• _Aim of the task_:
Rewrite the data below, replacing "Instruction" with "Command" and leaving everything else unchanged.

• _Records to process_:
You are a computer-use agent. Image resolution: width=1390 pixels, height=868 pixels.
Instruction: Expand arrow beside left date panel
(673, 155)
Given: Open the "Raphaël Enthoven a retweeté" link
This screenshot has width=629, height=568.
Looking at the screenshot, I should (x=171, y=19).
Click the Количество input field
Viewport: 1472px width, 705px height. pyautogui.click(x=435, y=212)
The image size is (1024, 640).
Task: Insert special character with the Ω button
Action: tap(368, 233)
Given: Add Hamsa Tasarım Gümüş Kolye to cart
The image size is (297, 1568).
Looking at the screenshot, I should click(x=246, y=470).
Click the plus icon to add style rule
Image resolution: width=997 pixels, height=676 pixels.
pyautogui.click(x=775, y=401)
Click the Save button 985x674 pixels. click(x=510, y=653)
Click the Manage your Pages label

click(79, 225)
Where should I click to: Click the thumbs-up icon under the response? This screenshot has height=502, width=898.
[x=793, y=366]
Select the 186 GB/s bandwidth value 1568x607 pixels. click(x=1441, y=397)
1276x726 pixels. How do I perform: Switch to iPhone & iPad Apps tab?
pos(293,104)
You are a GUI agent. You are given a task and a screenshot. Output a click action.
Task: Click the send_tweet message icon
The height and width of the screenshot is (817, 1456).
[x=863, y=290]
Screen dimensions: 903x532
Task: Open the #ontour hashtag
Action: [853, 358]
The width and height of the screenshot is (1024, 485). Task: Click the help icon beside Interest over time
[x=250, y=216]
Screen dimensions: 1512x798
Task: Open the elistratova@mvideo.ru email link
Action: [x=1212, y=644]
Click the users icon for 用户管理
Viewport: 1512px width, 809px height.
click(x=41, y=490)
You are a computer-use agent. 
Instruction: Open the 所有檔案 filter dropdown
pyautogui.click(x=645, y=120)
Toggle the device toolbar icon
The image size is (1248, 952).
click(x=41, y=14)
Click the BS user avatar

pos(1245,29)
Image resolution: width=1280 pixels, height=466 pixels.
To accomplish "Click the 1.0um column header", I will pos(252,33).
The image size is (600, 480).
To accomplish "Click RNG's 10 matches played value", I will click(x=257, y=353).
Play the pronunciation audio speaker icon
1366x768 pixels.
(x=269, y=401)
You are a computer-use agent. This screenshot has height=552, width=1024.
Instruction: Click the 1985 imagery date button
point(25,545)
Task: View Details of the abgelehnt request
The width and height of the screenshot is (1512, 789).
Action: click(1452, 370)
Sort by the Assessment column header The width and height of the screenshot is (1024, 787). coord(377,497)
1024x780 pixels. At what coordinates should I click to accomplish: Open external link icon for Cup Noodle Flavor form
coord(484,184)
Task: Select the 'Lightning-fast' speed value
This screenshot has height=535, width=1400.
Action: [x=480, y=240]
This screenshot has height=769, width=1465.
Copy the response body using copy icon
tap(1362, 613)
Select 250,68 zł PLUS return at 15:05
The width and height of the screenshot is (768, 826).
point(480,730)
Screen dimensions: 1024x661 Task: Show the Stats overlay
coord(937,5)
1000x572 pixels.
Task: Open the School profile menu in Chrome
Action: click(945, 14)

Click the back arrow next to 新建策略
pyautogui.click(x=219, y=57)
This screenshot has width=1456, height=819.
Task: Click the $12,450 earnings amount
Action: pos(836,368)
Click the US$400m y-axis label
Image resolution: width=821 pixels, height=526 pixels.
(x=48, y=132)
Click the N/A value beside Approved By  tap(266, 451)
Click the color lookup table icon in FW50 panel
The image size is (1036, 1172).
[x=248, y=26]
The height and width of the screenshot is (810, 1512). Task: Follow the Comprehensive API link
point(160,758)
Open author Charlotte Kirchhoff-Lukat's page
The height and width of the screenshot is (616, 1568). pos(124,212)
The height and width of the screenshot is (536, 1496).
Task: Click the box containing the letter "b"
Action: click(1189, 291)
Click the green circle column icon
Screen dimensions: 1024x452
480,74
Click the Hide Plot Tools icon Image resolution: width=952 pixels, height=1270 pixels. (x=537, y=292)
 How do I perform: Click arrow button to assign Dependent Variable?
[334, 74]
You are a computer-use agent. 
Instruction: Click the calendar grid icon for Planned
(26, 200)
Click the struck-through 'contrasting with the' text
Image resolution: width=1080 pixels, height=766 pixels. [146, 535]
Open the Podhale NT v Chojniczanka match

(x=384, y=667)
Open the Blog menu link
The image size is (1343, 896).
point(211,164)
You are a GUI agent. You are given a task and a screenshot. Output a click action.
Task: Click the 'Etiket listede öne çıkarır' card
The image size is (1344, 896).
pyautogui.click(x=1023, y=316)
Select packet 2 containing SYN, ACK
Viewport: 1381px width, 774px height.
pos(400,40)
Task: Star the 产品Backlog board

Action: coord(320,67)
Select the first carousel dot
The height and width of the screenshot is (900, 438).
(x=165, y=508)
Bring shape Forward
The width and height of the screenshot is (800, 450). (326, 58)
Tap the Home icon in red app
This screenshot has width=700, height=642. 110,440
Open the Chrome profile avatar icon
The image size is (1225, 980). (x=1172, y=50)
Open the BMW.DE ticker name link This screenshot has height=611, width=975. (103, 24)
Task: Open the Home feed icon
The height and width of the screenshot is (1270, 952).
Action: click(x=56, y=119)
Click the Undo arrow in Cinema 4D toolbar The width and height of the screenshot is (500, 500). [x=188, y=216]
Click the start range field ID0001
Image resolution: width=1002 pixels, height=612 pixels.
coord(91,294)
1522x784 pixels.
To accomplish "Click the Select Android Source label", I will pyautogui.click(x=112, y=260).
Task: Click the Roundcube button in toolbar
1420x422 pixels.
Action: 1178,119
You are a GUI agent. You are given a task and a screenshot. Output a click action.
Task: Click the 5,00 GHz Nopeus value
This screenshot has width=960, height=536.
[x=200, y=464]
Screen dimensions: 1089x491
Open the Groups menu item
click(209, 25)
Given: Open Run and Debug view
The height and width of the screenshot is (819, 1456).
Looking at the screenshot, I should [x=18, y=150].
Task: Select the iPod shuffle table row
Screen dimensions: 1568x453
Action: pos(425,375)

• _Exercise result_:
You are a computer-use agent. Image resolution: width=1390 pixels, height=868 pixels.
Command: Expand arrow beside left date panel
(673, 155)
Given: Open the "Raphaël Enthoven a retweeté" link
This screenshot has width=629, height=568.
Looking at the screenshot, I should (x=171, y=19).
Click the Количество input field
Viewport: 1472px width, 705px height. pyautogui.click(x=435, y=212)
The image size is (1024, 640).
Task: Insert special character with the Ω button
Action: tap(368, 233)
Given: Add Hamsa Tasarım Gümüş Kolye to cart
The image size is (297, 1568).
Looking at the screenshot, I should click(x=246, y=470).
Click the plus icon to add style rule
Image resolution: width=997 pixels, height=676 pixels.
pyautogui.click(x=775, y=401)
Click the Save button 985x674 pixels. click(x=510, y=653)
Click the Manage your Pages label

click(79, 225)
Where should I click to: Click the thumbs-up icon under the response? This screenshot has height=502, width=898.
[x=793, y=366]
Select the 186 GB/s bandwidth value 1568x607 pixels. click(x=1441, y=397)
1276x726 pixels. How do I perform: Switch to iPhone & iPad Apps tab?
pos(293,104)
You are a GUI agent. You are given a task and a screenshot. Output a click action.
Task: Click the send_tweet message icon
The height and width of the screenshot is (817, 1456).
[x=863, y=290]
Screen dimensions: 903x532
Task: Open the #ontour hashtag
Action: [853, 358]
The width and height of the screenshot is (1024, 485). Task: Click the help icon beside Interest over time
[x=250, y=216]
Screen dimensions: 1512x798
Task: Open the elistratova@mvideo.ru email link
Action: [x=1212, y=644]
Click the users icon for 用户管理
Viewport: 1512px width, 809px height.
click(x=41, y=490)
You are a computer-use agent. 
Command: Open the 所有檔案 filter dropdown
pyautogui.click(x=645, y=120)
Toggle the device toolbar icon
The image size is (1248, 952).
click(x=41, y=14)
Click the BS user avatar

pos(1245,29)
Image resolution: width=1280 pixels, height=466 pixels.
To accomplish "Click the 1.0um column header", I will pos(252,33).
The image size is (600, 480).
To accomplish "Click RNG's 10 matches played value", I will click(x=257, y=353).
Play the pronunciation audio speaker icon
1366x768 pixels.
(x=269, y=401)
You are a computer-use agent. This screenshot has height=552, width=1024.
Command: Click the 1985 imagery date button
point(25,545)
Task: View Details of the abgelehnt request
The width and height of the screenshot is (1512, 789).
Action: click(1452, 370)
Sort by the Assessment column header The width and height of the screenshot is (1024, 787). coord(377,497)
1024x780 pixels. At what coordinates should I click to accomplish: Open external link icon for Cup Noodle Flavor form
coord(484,184)
Task: Select the 'Lightning-fast' speed value
This screenshot has height=535, width=1400.
Action: [x=480, y=240]
This screenshot has height=769, width=1465.
Copy the response body using copy icon
tap(1362, 613)
Select 250,68 zł PLUS return at 15:05
The width and height of the screenshot is (768, 826).
point(480,730)
Screen dimensions: 1024x661 Task: Show the Stats overlay
coord(937,5)
1000x572 pixels.
Task: Open the School profile menu in Chrome
Action: click(945, 14)

Click the back arrow next to 新建策略
pyautogui.click(x=219, y=57)
This screenshot has width=1456, height=819.
Task: Click the $12,450 earnings amount
Action: pos(836,368)
Click the US$400m y-axis label
Image resolution: width=821 pixels, height=526 pixels.
(x=48, y=132)
Click the N/A value beside Approved By  tap(266, 451)
Click the color lookup table icon in FW50 panel
The image size is (1036, 1172).
[x=248, y=26]
The height and width of the screenshot is (810, 1512). Task: Follow the Comprehensive API link
point(160,758)
Open author Charlotte Kirchhoff-Lukat's page
The height and width of the screenshot is (616, 1568). pos(124,212)
The height and width of the screenshot is (536, 1496).
Task: Click the box containing the letter "b"
Action: click(1189, 291)
Click the green circle column icon
Screen dimensions: 1024x452
480,74
Click the Hide Plot Tools icon Image resolution: width=952 pixels, height=1270 pixels. (x=537, y=292)
 How do I perform: Click arrow button to assign Dependent Variable?
[334, 74]
You are a computer-use agent. 
Command: Click the calendar grid icon for Planned
(26, 200)
Click the struck-through 'contrasting with the' text
Image resolution: width=1080 pixels, height=766 pixels. [146, 535]
Open the Podhale NT v Chojniczanka match

(x=384, y=667)
Open the Blog menu link
The image size is (1343, 896).
point(211,164)
You are a GUI agent. You are given a task and a screenshot. Output a click action.
Task: Click the 'Etiket listede öne çıkarır' card
The image size is (1344, 896).
pyautogui.click(x=1023, y=316)
Select packet 2 containing SYN, ACK
Viewport: 1381px width, 774px height.
pos(400,40)
Task: Star the 产品Backlog board

Action: coord(320,67)
Select the first carousel dot
The height and width of the screenshot is (900, 438).
(x=165, y=508)
Bring shape Forward
The width and height of the screenshot is (800, 450). (326, 58)
Tap the Home icon in red app
This screenshot has width=700, height=642. 110,440
Open the Chrome profile avatar icon
The image size is (1225, 980). (x=1172, y=50)
Open the BMW.DE ticker name link This screenshot has height=611, width=975. (103, 24)
Task: Open the Home feed icon
The height and width of the screenshot is (1270, 952).
Action: click(x=56, y=119)
Click the Undo arrow in Cinema 4D toolbar The width and height of the screenshot is (500, 500). [x=188, y=216]
Click the start range field ID0001
Image resolution: width=1002 pixels, height=612 pixels.
coord(91,294)
1522x784 pixels.
To accomplish "Click the Select Android Source label", I will pyautogui.click(x=112, y=260).
Task: Click the Roundcube button in toolbar
1420x422 pixels.
Action: 1178,119
You are a GUI agent. You are given a task and a screenshot. Output a click action.
Task: Click the 5,00 GHz Nopeus value
This screenshot has width=960, height=536.
[x=200, y=464]
Screen dimensions: 1089x491
Open the Groups menu item
click(209, 25)
Given: Open Run and Debug view
The height and width of the screenshot is (819, 1456).
Looking at the screenshot, I should [x=18, y=150].
Task: Select the iPod shuffle table row
Screen dimensions: 1568x453
Action: pos(425,375)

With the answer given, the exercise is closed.